Express every line of the rows below as a JSON list of strings, with one string per line and blank lines skipped. Leave the picture references out of the strings.

|---|

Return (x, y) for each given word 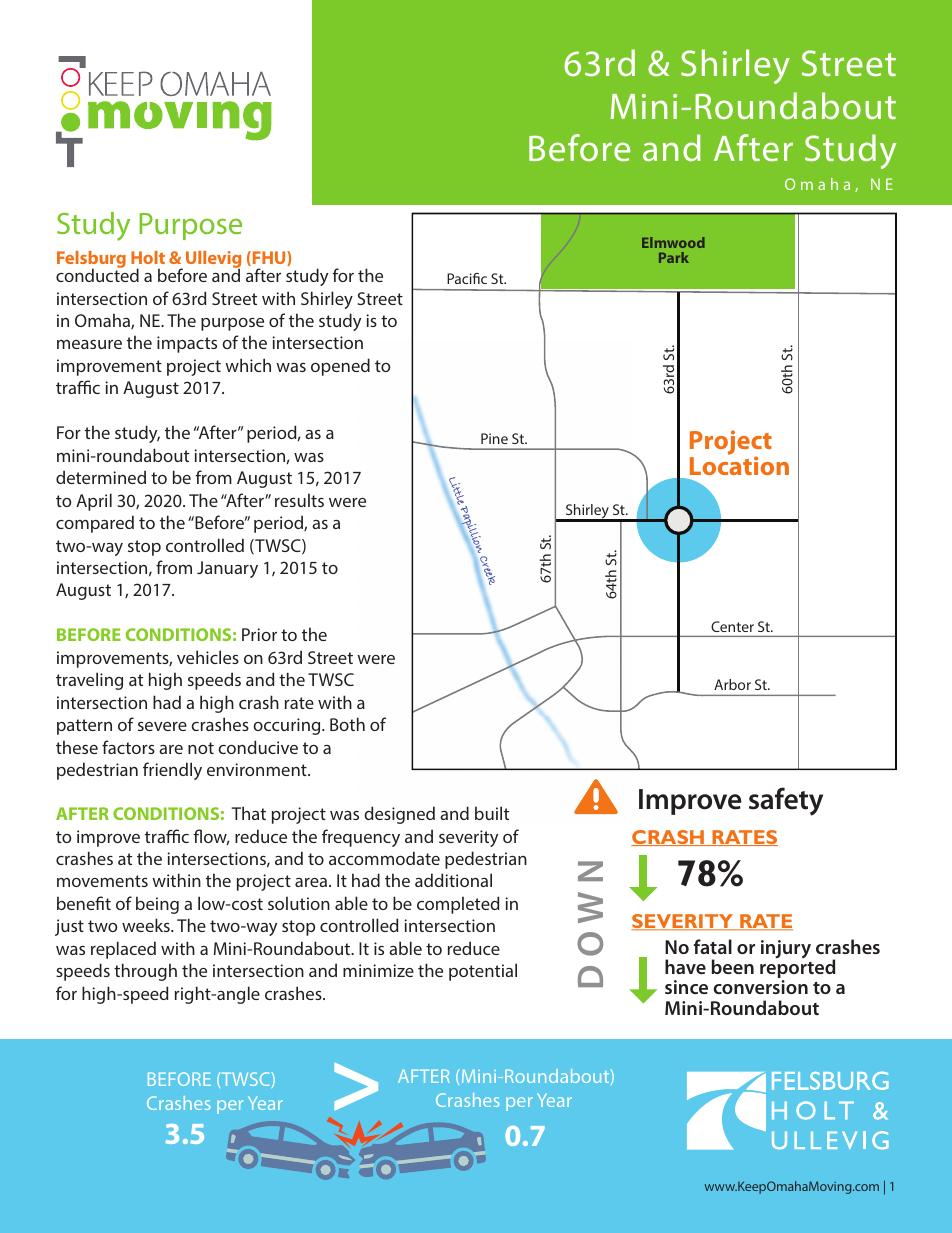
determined (101, 477)
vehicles (208, 657)
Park (674, 257)
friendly (172, 771)
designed (399, 815)
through (145, 972)
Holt (148, 257)
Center (732, 626)
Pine (494, 438)
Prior (259, 634)
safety (786, 801)
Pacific (467, 278)
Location (739, 465)
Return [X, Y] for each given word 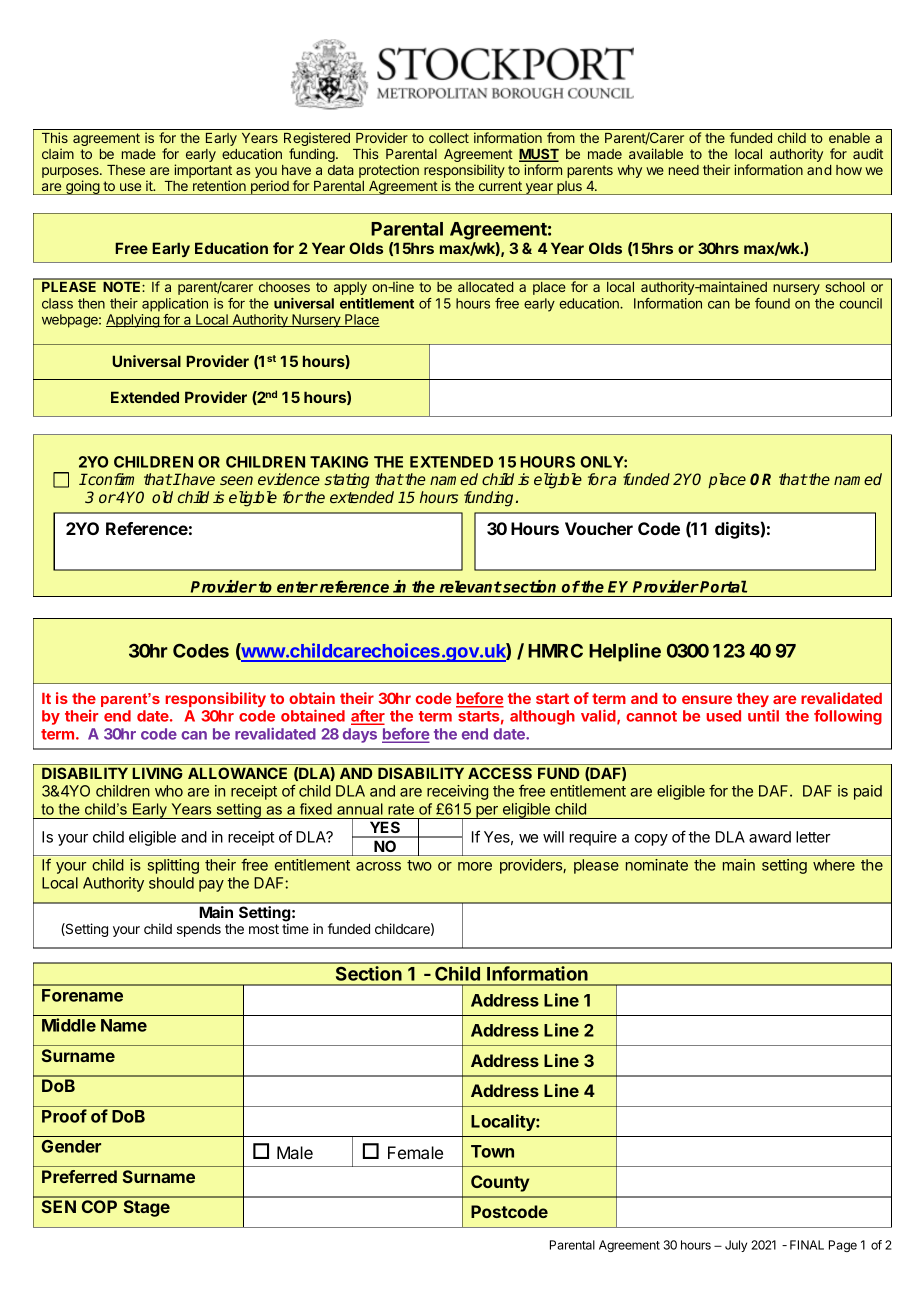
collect [449, 138]
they [753, 700]
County [500, 1183]
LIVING [157, 773]
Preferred [79, 1176]
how [849, 170]
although [542, 717]
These [126, 170]
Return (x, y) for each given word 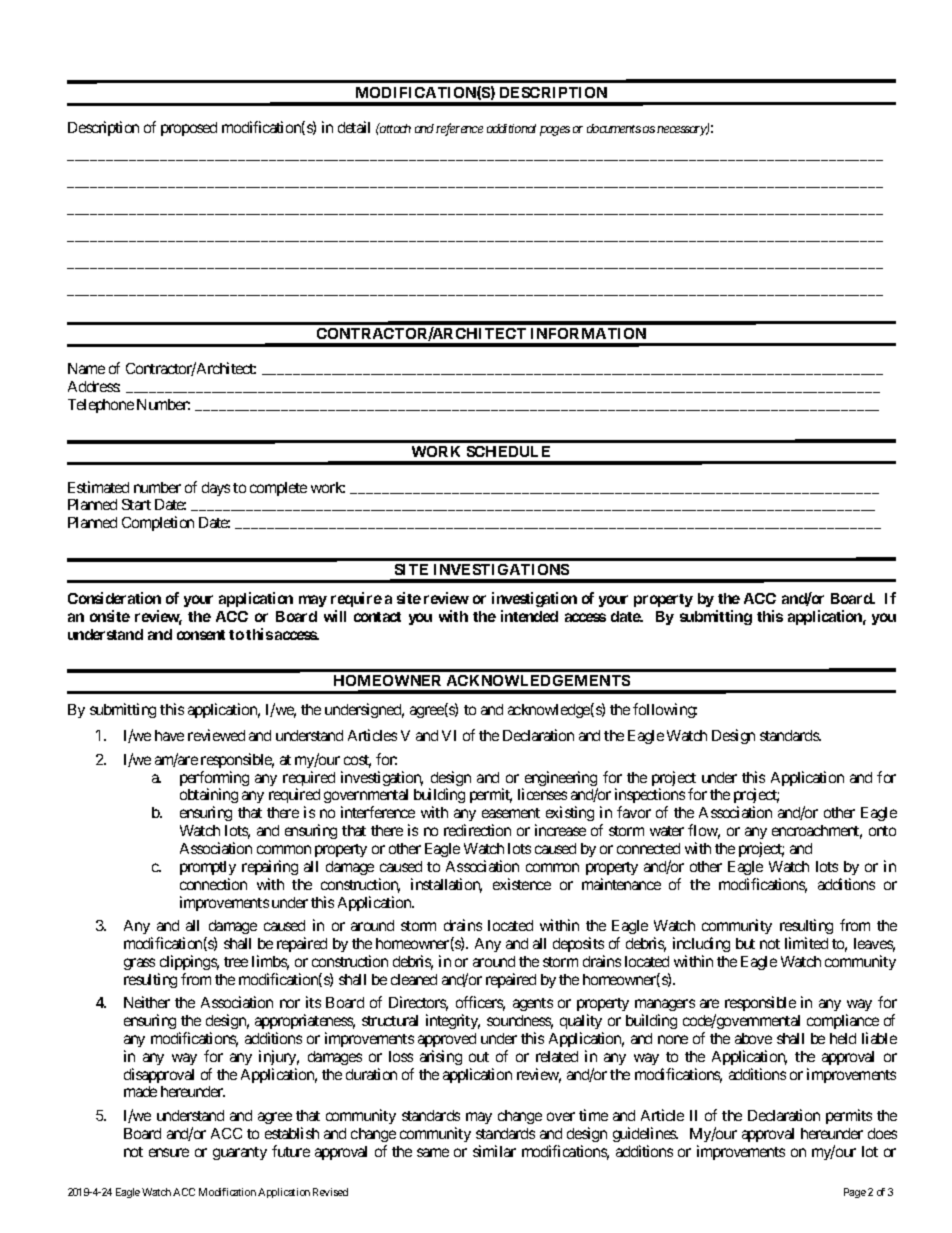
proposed (189, 129)
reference (459, 129)
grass (139, 964)
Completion (158, 523)
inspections (650, 797)
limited (806, 943)
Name (86, 368)
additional (511, 128)
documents (614, 128)
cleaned (414, 979)
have (169, 735)
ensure (169, 1152)
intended (529, 616)
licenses (542, 794)
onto (882, 831)
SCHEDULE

|---|

The reply >>
[
  "Return (x, y) for each given word ",
  "determined (101, 477)",
  "vehicles (208, 657)",
  "Park (674, 257)",
  "friendly (172, 771)",
  "designed (399, 815)",
  "through (145, 972)",
  "Holt (148, 257)",
  "Center (732, 626)",
  "Pine (494, 438)",
  "Prior (259, 634)",
  "safety (786, 801)",
  "Pacific (467, 278)",
  "Location (739, 465)",
  "Return [X, Y] for each given word ",
  "collect [449, 138]",
  "they [753, 700]",
  "County [500, 1183]",
  "LIVING [157, 773]",
  "Preferred [79, 1176]",
  "how [849, 170]",
  "although [542, 717]",
  "These [126, 170]",
  "Return (x, y) for each given word ",
  "proposed (189, 129)",
  "reference (459, 129)",
  "grass (139, 964)",
  "Completion (158, 523)",
  "inspections (650, 797)",
  "limited (806, 943)",
  "Name (86, 368)",
  "additional (511, 128)",
  "documents (614, 128)",
  "cleaned (414, 979)",
  "have (169, 735)",
  "ensure (169, 1152)",
  "intended (529, 616)",
  "licenses (542, 794)",
  "onto (882, 831)",
  "SCHEDULE"
]